After we were done unrepping we set course for Pearl Harbor. I sat in my office with Meg and Buster, my unofficial executive committee.
“I just got my latest communication from Langley,” Buster said. “It’s top secret, of course, and I’m not comfortable even discussing it.”
“Buster, my friend, if I told you I give a rat’s ass how uncomfortable you feel, I’d be lying. What did the message say?”
“President Blake wasn’t exaggerating when he said that we’re in a shooting war,” Buster said. “We haven’t seen any bombings of our ships recently, but I expect them to resume before long. This latest announcement that Iran is now a nuclear power, along with its little pal in North Korea, changes the game. We have a president who’s a cool and calm leader, but he isn’t afraid to squeeze the trigger when he has to.”

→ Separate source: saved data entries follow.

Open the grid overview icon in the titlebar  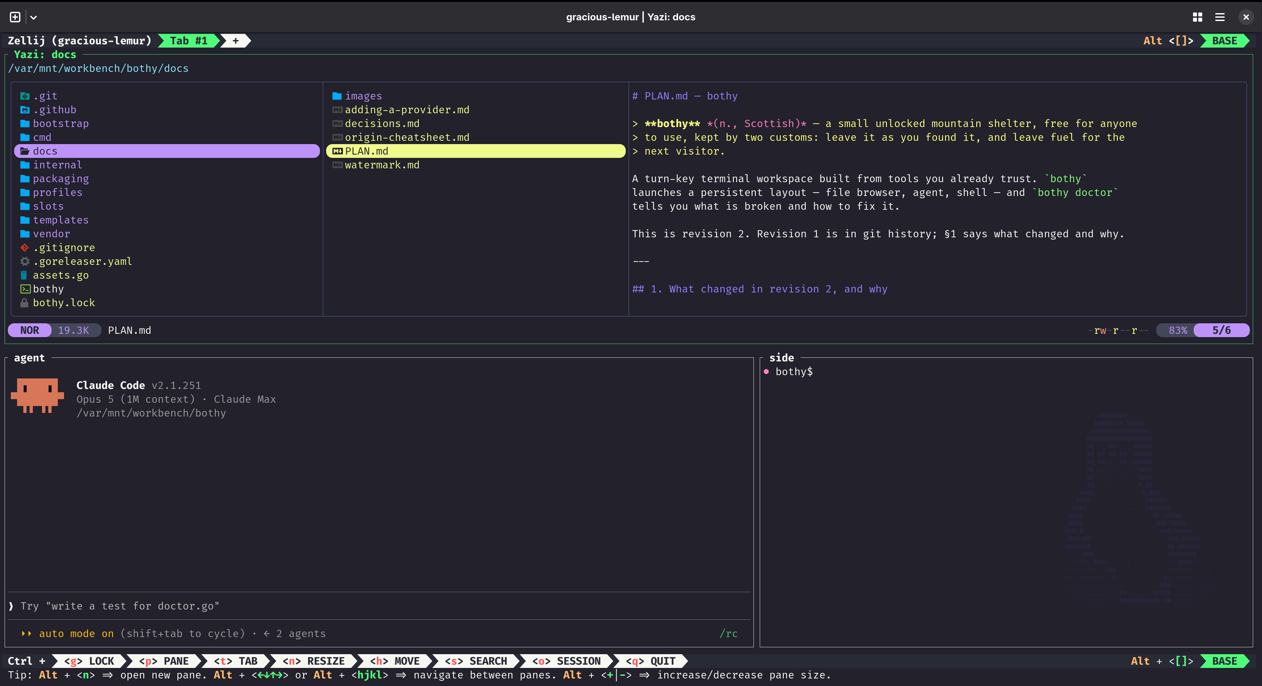pyautogui.click(x=1197, y=17)
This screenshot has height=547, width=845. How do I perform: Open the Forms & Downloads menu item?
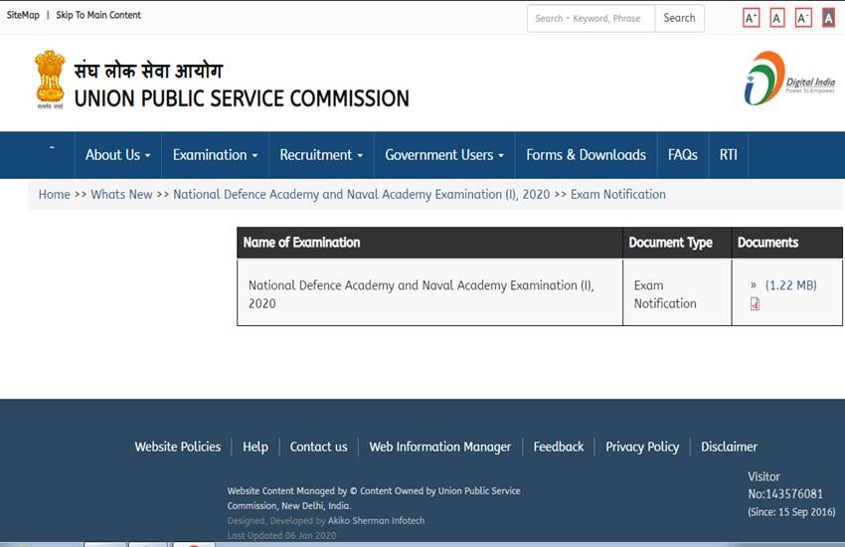click(x=586, y=155)

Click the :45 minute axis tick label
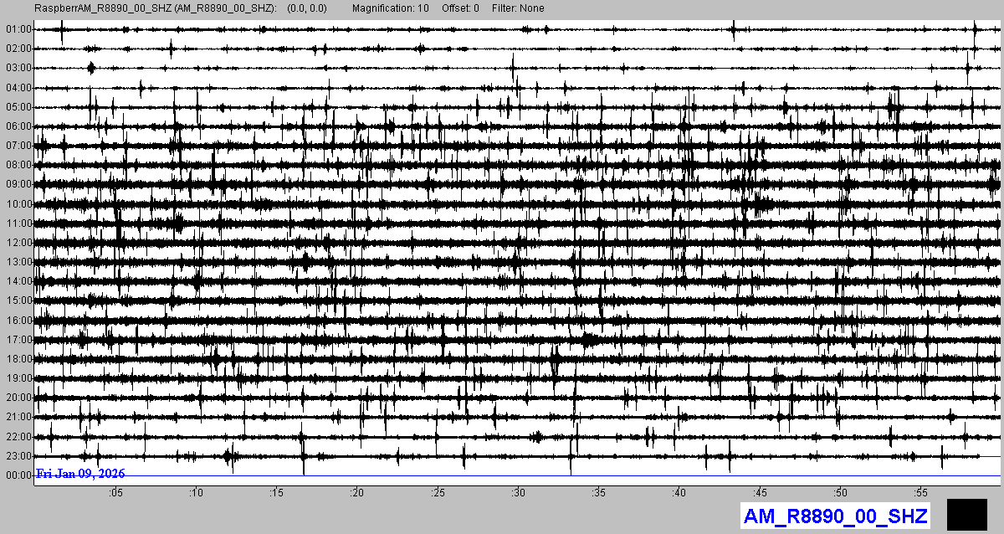tap(761, 493)
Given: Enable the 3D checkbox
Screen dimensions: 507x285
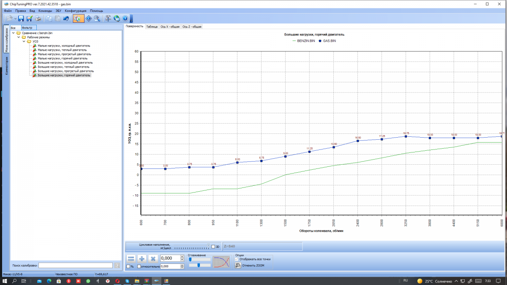Looking at the screenshot, I should click(x=213, y=247).
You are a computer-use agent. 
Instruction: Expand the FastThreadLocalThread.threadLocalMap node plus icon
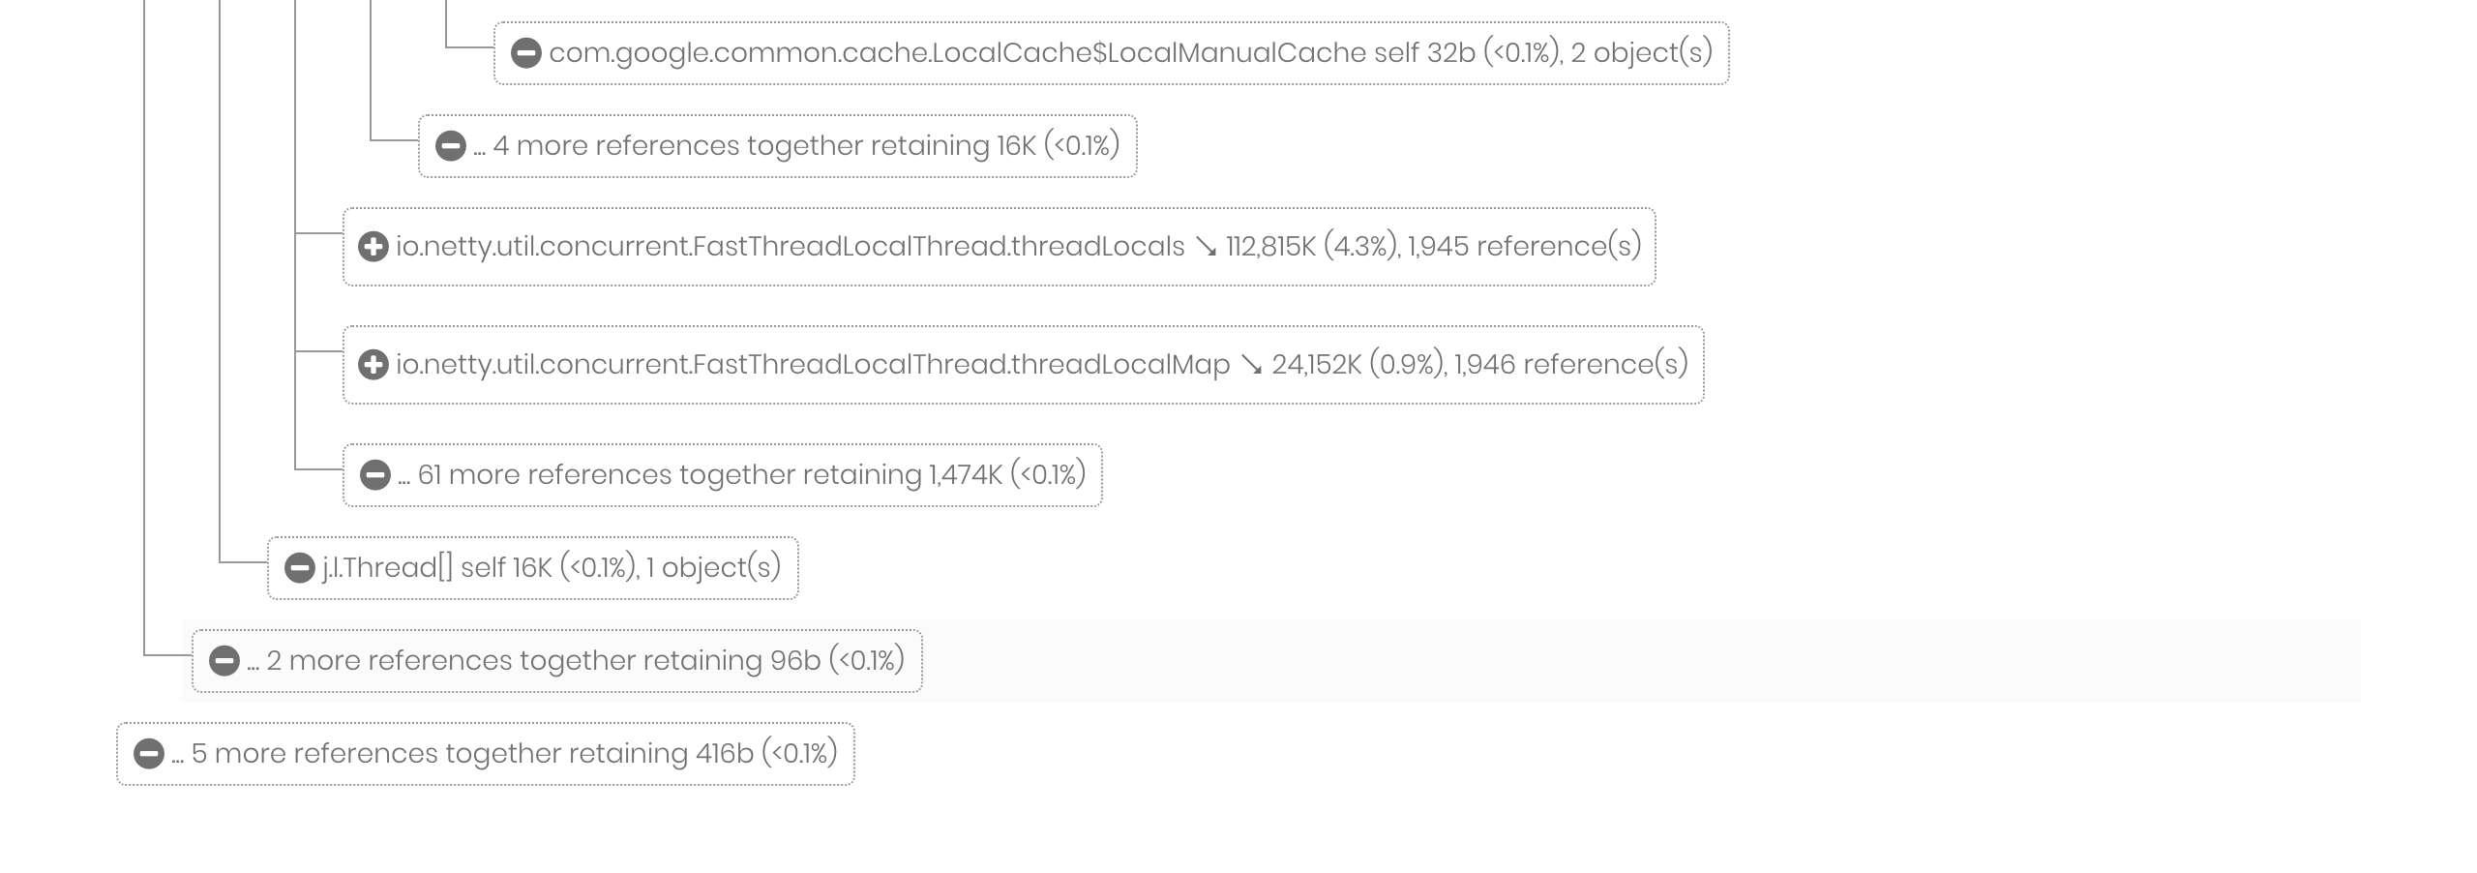(373, 365)
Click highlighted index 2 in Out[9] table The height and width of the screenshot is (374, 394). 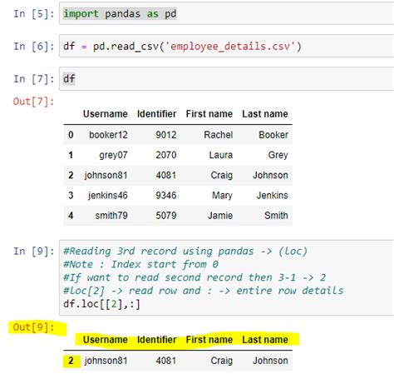pos(71,361)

“What do you think about the mental status of the leaders of Iran and North Korea?” Meg asked.
“They’re nuts,” Buster said, “and I think we’d be mistaken if we assume they’ll act rationally much of the time. The top dogs in Iran really believe that stuff about the coming of the Twelfth Imam. It’s a serious possibility that, when the chips are down, Iran will throw its fate to the God they worship and welcome the End of Days. Kim Jong-un, likewise, isn’t guided by rational decision-making. If he picked a nuclear war with the United States, he would see himself as a hero. Hell, you just saw what a fanatical regime can do in your visit to World War II. As crazy as the Japanese militarists were, they backed down when you showed them the gates of hell. Can we expect such rational behavior from Iran and North Korea? I wouldn’t bet heavily on it.”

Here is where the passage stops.